■ **Exercise instructions**
Data follows below. Repeat exactly the lines between the line holding "Where should I click to: Click" and the line holding "Select the 空值(K) radio button", inclusive, and nothing more; drop pictures.

■ **Exercise data**

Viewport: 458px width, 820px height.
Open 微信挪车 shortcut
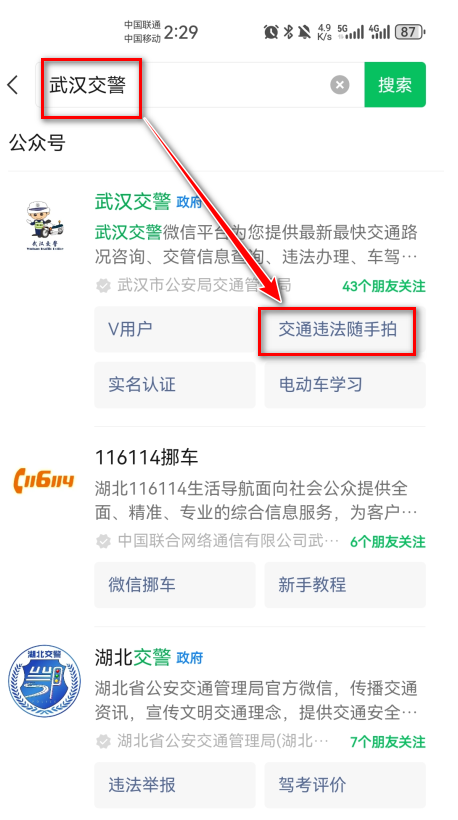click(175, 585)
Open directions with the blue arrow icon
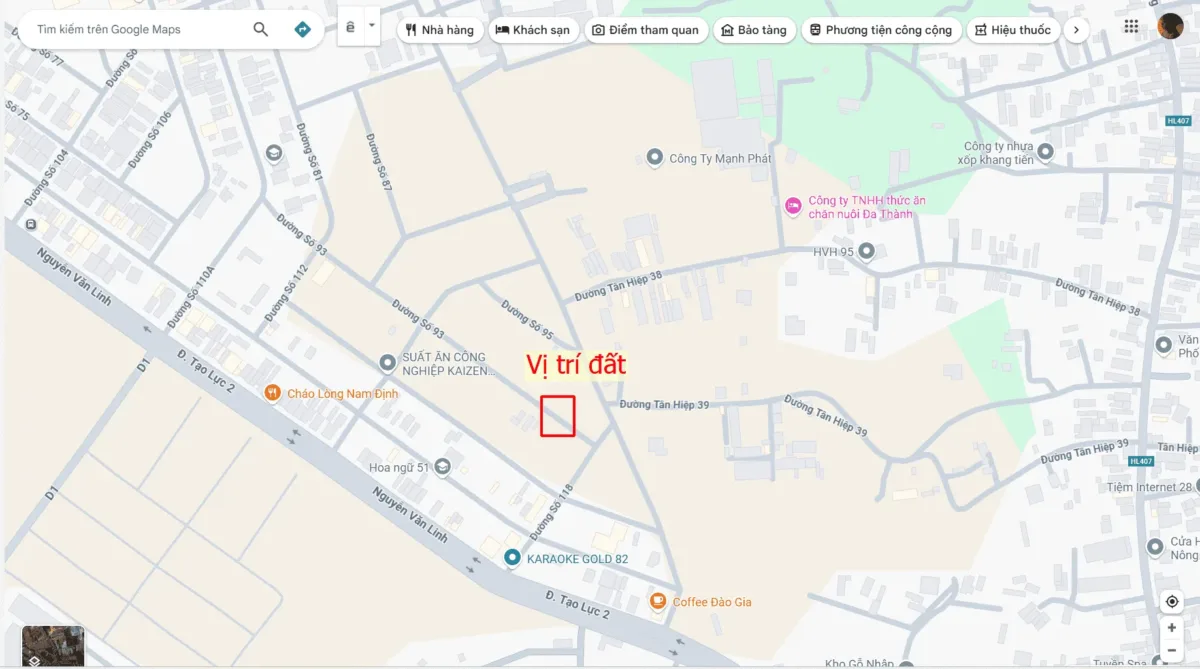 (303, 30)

---

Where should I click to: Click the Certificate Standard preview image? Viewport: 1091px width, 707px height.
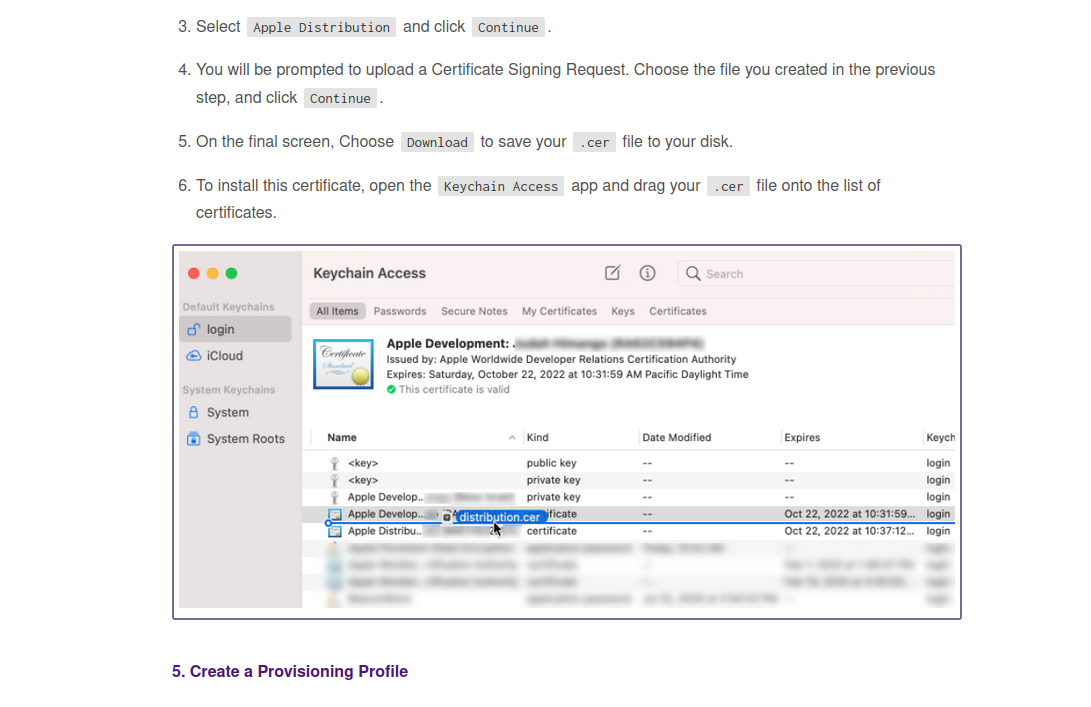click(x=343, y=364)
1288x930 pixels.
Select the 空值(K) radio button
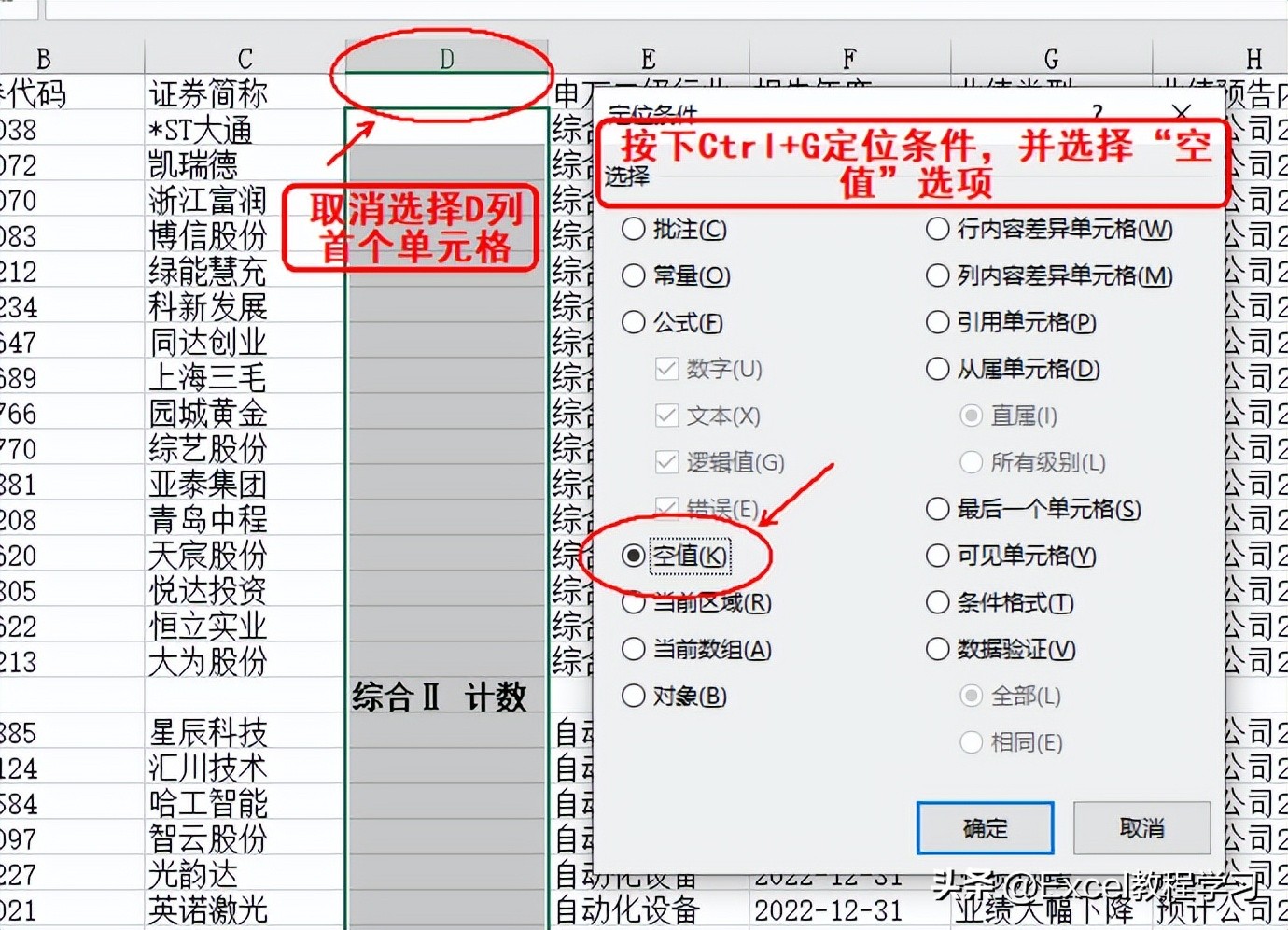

--

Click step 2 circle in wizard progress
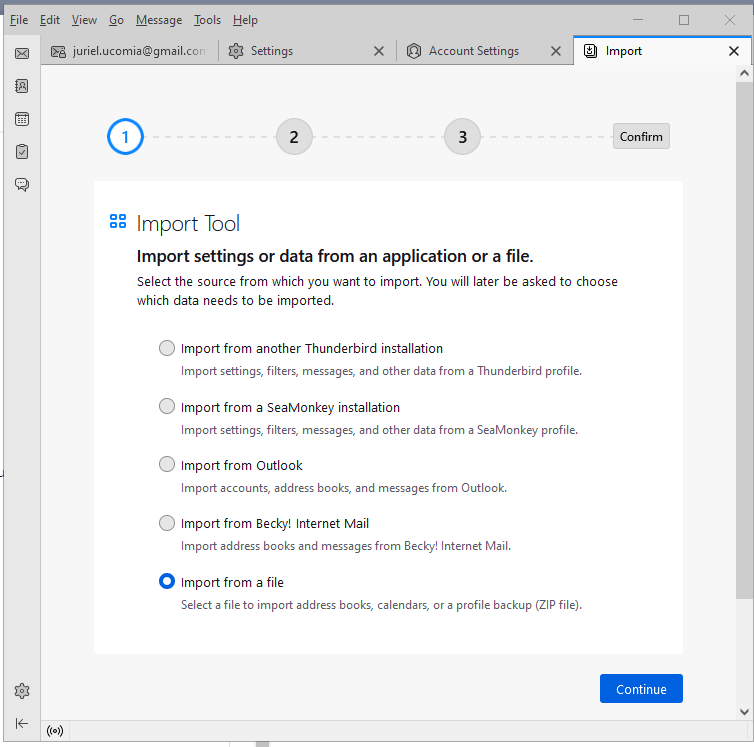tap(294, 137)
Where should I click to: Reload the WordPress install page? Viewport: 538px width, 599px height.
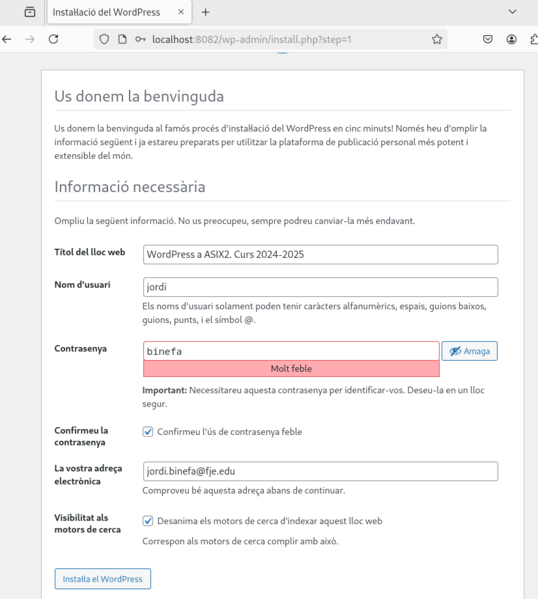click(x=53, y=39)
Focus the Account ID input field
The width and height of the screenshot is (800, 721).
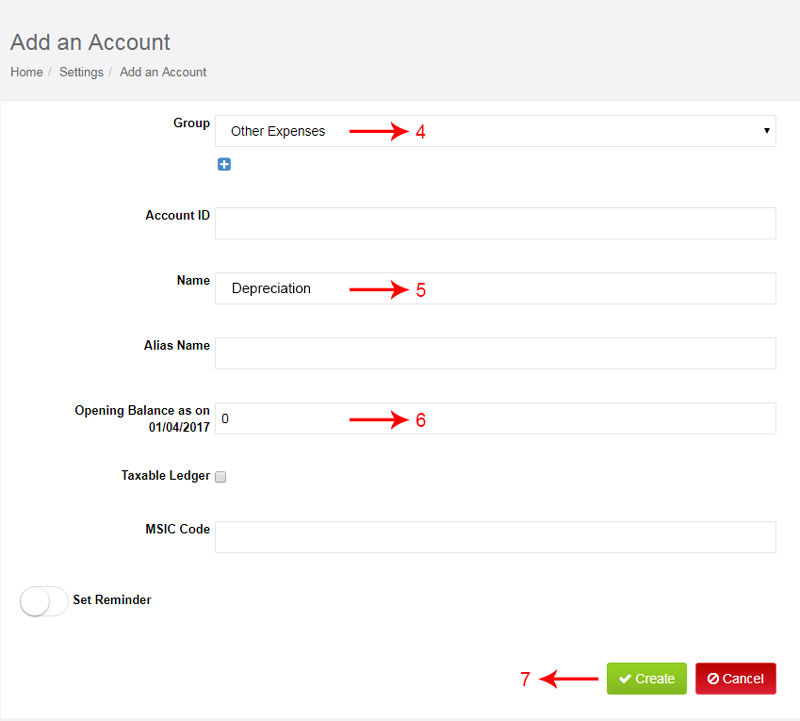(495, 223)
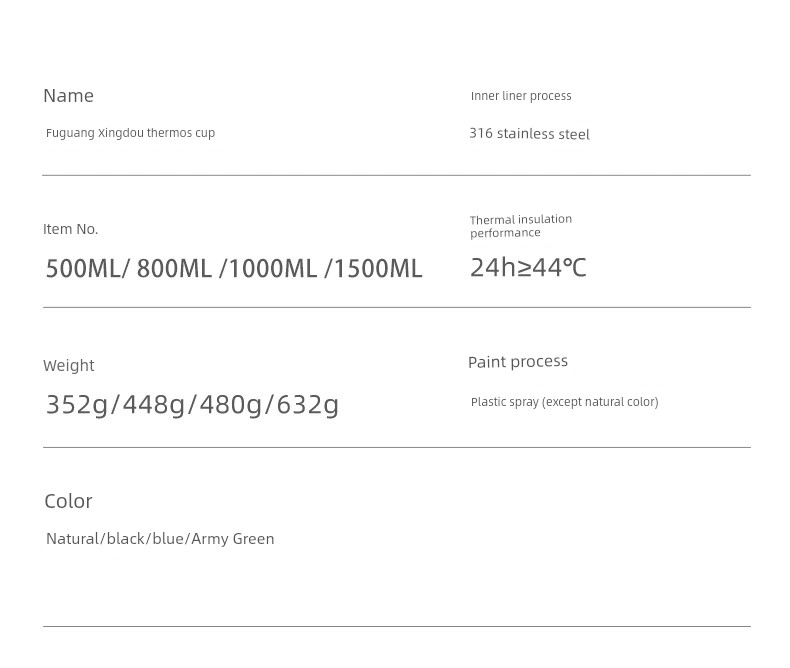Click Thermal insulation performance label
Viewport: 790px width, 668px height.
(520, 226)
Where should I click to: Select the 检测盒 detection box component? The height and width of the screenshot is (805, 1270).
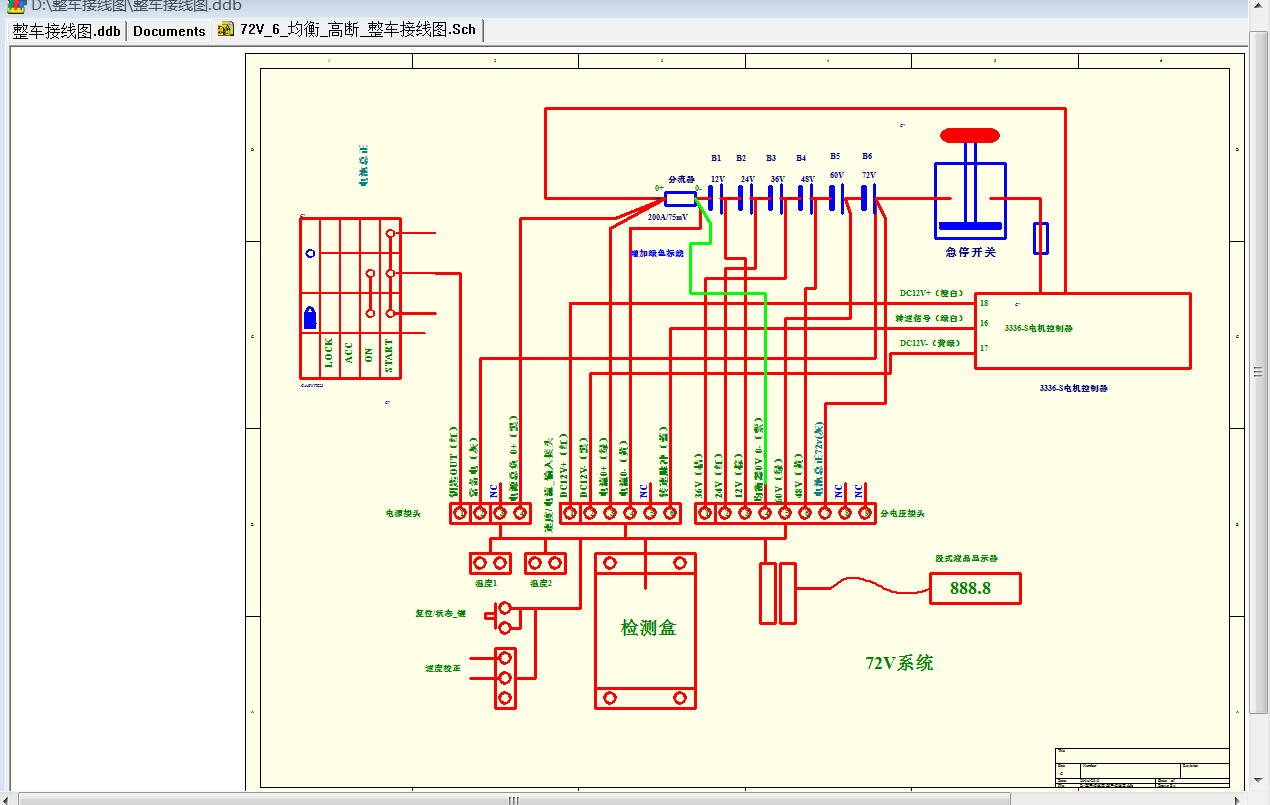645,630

■ **Solution for this task**
Where should I click to: Click the Certificate Standard preview image? Viewport: 1091px width, 707px height.
click(x=343, y=364)
1288x930 pixels.
Select the 空值(K) radio button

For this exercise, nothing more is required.